Data interoperability refers to the capacity of different devices and systems to communicate and effectively exchange data with each other. In other words, it is the ability of data to be shared and used across different platforms or systems without any loss of information or functionality. By facilitating interoperability, we ensure that farmers, agronomists, and other stakeholders are not weighed down with the task of enabling communication between different systems. Therefore, it becomes apparent why it is of the highest importance for modern agriculture, where the number of digital solutions used in the field continuously increases.
Agriculture data interoperability implications
The absence of interoperability in agricultural data can result in various issues. The most prominent ones include data fragmentation, where data generated by various sources (e.g., farm machinery, weather sensors, etc.) are stored in different formats or silos, making it difficult to access, integrate and generate valuable insights. Data inconsistency, which leads to incomplete or inaccurate data analysis, directly affecting decision-making. Moreover, the absence of data interoperability can also restrain data sharing and collaboration between stakeholders, dramatically reducing the potential for synergies which may lead to increased farmer profit and the creation of innovative solutions. Finally, it may lead to increased costs as managing different data streams and integrating heterogeneous data becomes more complex and time-consuming, limiting the adoption of digital agriculture solutions.
Reasons for lack of agriculture data interoperability
Across the numerous issues, modern agriculture has to deal with to achieve interoperability, the most significant ones that directly link to the main implication mentioned above are the following. Numerous and Incompatible data standards and formats (every digital solution provider uses a different and, on occasion, proprietary format) make it impossible to gather them under a single platform. In turn, this leads to poor data fusion as each type of data and format requires a different expert to translate it into meaningful information, which can be used by non-experts such as farmers and agronomists. Moreover, agriculture is a domain where data sharing is limited as all involved parties tend to be secretive and overfocus on data privacy, intellectual property rights, and regulatory constraints. Finally, agricultural data is segmented across numerous different systems (siloed), with poor data management complicating access and utilization of those data.

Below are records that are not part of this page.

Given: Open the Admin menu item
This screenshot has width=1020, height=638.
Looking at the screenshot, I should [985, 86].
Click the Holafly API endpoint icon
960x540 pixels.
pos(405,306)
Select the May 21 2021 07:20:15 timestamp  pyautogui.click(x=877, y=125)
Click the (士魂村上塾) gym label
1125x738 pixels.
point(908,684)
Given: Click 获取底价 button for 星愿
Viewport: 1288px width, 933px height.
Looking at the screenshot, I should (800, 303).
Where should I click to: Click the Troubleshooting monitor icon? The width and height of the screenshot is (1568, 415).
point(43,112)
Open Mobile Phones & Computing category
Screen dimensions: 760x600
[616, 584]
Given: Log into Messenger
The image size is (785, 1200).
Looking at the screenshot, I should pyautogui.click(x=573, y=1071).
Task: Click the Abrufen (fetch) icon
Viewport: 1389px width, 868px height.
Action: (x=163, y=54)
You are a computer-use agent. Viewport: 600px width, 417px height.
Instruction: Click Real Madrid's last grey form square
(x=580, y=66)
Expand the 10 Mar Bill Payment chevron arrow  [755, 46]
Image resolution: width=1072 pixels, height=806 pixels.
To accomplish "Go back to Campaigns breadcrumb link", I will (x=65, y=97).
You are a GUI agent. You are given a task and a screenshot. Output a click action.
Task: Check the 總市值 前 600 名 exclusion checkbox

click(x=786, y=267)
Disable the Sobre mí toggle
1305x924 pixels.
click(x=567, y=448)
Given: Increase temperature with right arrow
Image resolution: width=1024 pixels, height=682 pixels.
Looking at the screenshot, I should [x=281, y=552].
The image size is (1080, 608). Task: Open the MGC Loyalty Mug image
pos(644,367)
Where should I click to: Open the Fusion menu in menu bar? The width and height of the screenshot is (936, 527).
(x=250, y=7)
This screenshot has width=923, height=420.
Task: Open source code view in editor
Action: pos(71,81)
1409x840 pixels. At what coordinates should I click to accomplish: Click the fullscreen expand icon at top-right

Agriculture data interoperability future
More and more stakeholders in the agriculture industry recognize the need to share and integrate data across different systems and devices. As a result, several efforts have been made in that direction by public entities and researchers alike. Examples are the constantly growing use of open data platforms that allow farmers, researchers, and agribusinesses to share and access data in a standardized format. The development of common and open data standards that enable different systems and devices to communicate and share data seamlessly, reducing data across the supply chain, and the introduction of technological innovations such as the Internet of Things (IoT) and blockchain enable real-time monitoring, tracking, and data sharing across the entire supply chain.